一方、画像形成ユニット20Yが転写位置にある場合(ステップS45のYES)、カウンタ部73は、感光体ドラム21Y用に不揮発性メモリ71に記憶されている累積カウント値AC(Y)にカウント値Ctまたは補正カウント値CT(Y)を加算することで累積カウント値AC(Y)を更新する(ステップS46)。すなわち、カウンタ部73は、画像形成ユニット20Gが転写位置にある場合は(ステップS36のYES)、累積カウント値AC(Y)に補正カウント値CT(Y)を加算し、画像形成ユニット20Gが転写位置に無い場合は(ステップS36のNO)、累積カウント値AC(Y)にカウント値Ctを加算する。
その後、寿命検出部74は、累積カウント値AC(G),AC(K),AC(Y),AC(C),AC(M)を寿命カウント値TH(G),TH(K),TH(Y),TH(C),TH(M)とそれぞれ比較する(ステップS47)。その比較結果に基づいて、感光体ドラム21G,21Y,21C,21M,21Kのいずれかに寿命有りと判定した場合は(ステップS48のYES)、主制御部61は、ドラム交換メッセージを表示部81に表示させる(ステップS49)。一方、寿命無しと判定した場合は(ステップS48のNO)、主制御部61は、以上の印刷制御処理を終了する。
以上に説明したように本実施の形態では、画像形成ユニット20Gが転写位置にあるときは、他色用の感光体ドラム21Y,21C,21M,21Kについてはカウント値Ctが補正により低減され(図10のステップS38)、画像形成ユニット20Gが非転写位置(離間位置)にあるときは、他色用の感光体ドラム21Y,21C,21M,21Kについてはカウント値Ctが補正されない。このため、感光体ドラム21Y,21C,21M,21Kの寿命を正確に検出することができる。
図11は、ドラムカウント(カウント値Ct)に対する感光体ドラム21Kの表面膜の膜減量(単位:μm)の実験結果を示すグラフである。図11のグラフは、上流側の画像形成ユニット20Gが転写位置にある場合(上流にグロストナー有り)と、上流側の画像形成ユニット20Wが非転写位置(離間位置)にある場合(上流にグロストナー無し)とで、感光体ドラム21Kの表面膜の削れ量に違いがあり、膜減量が異なることを示している。これは、グロストナーが樹脂より硬い顔料を含有しないため、ブラックの顔料が感光体ドラム21Kの表面と擦れる回数が減るためである。このグラフの結果からは、補正係数α2を約0.2倍に設定すればよいことが分かる。
実施の形態1,2の変形例.
以上、図面を参照して本発明の実施形態について述べたが、これらは本発明の例示であり、上記以外の様々な構成を採用することもできる。たとえば、上記実施の形態1,2は、いずれも、タンデム方式の画像形成装置1,2であったが、これに限定されるものではない。

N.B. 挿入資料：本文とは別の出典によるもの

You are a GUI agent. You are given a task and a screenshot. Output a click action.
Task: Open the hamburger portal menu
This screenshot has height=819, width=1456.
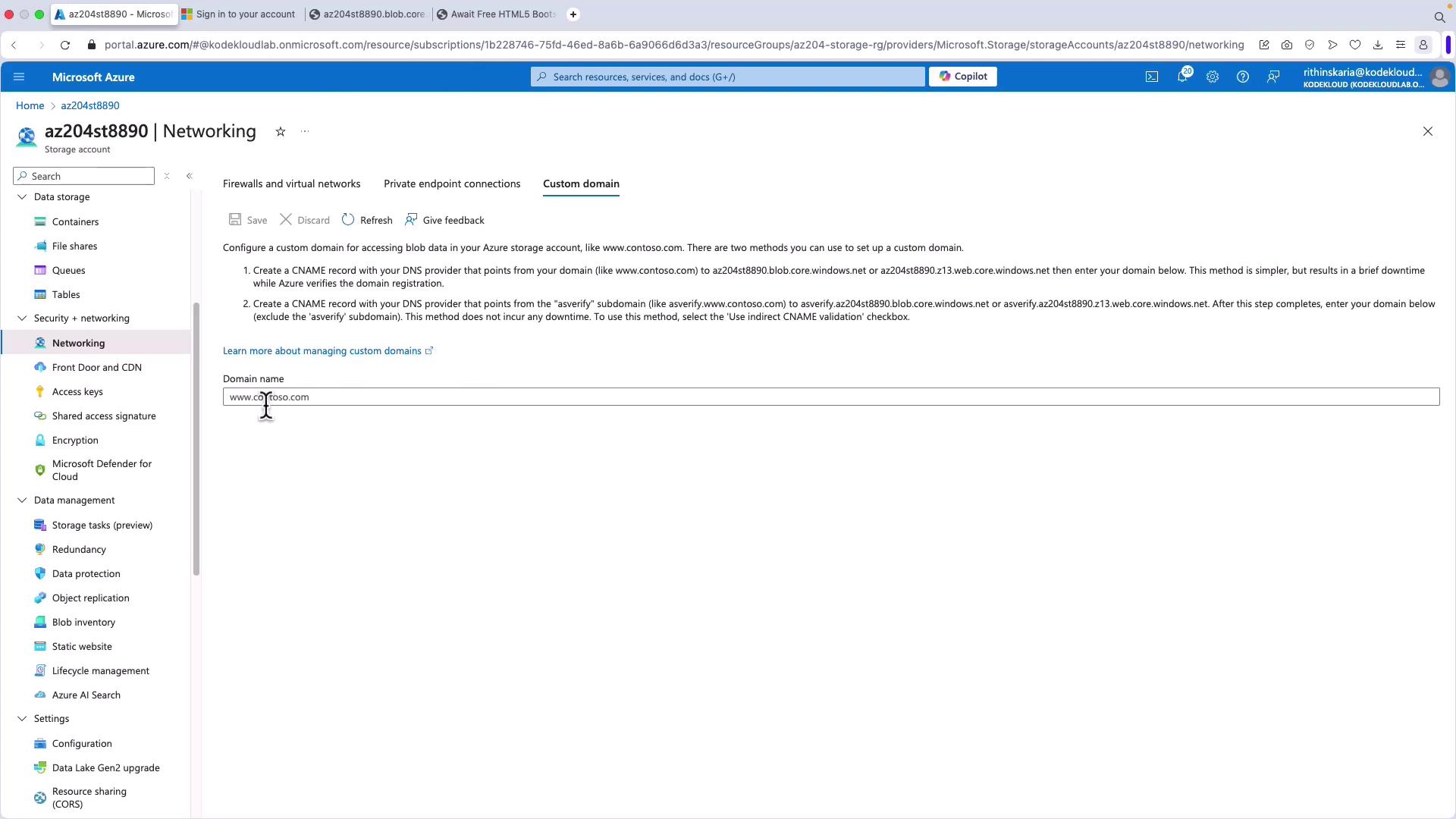[19, 77]
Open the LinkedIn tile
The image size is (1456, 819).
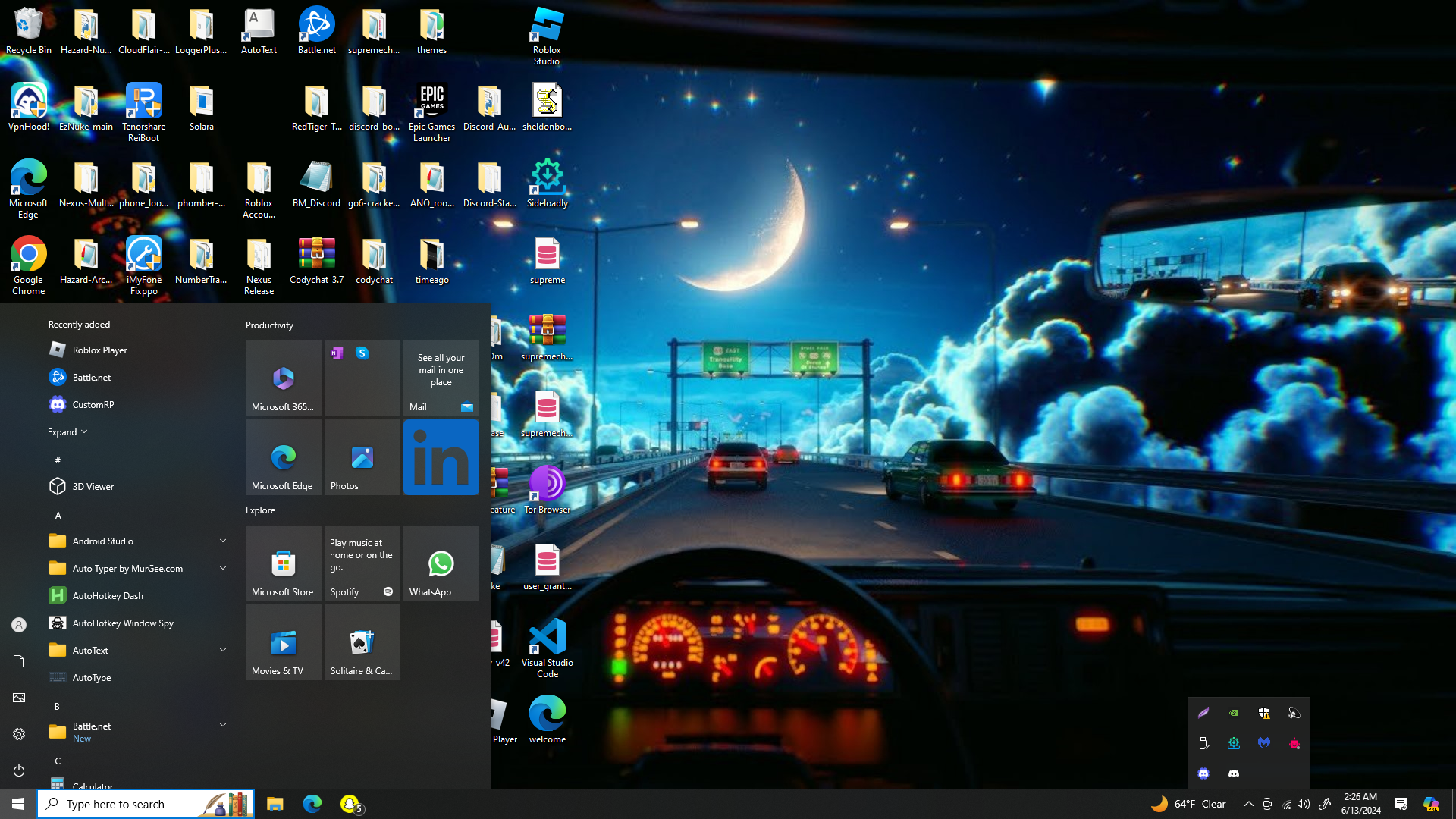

本発明を4サイクル方式の画像形成装置に適用することもできる。
また、上記実施の形態1,2では、好適な例として、最上流位置に画像形成ユニット20Wまたは画像形成ユニット20Gの配置がなされていたが、画像形成ユニット20Wまたは画像形成ユニット20Gを最下流位置に配置してもよい。この場合、ベルトクリーニング部で除去しきれなかった現像剤が他色用の画像形成ユニットに搬送されて感光体ドラムの寿命に影響を与えるときでも、当該感光体ドラムの寿命を正確に検出することができる。
また、上記実施の形態1,2は、5色の現像剤像を形成する5つの画像形成ユニットを有するものであったが、2色乃至4色の現像剤像を形成する2乃至4つの画像形成ユニットを有するように構成を変更することができる。
また、上記実施の形態1,2の画像形成装置1,2は、いずれも、中間転写方式で動作するが、これに限定されるものではない。本発明を直接転写方式の画像形成装置に適用することも可能である。図12は、直接転写方式の画像形成装置の要部を例示する図である。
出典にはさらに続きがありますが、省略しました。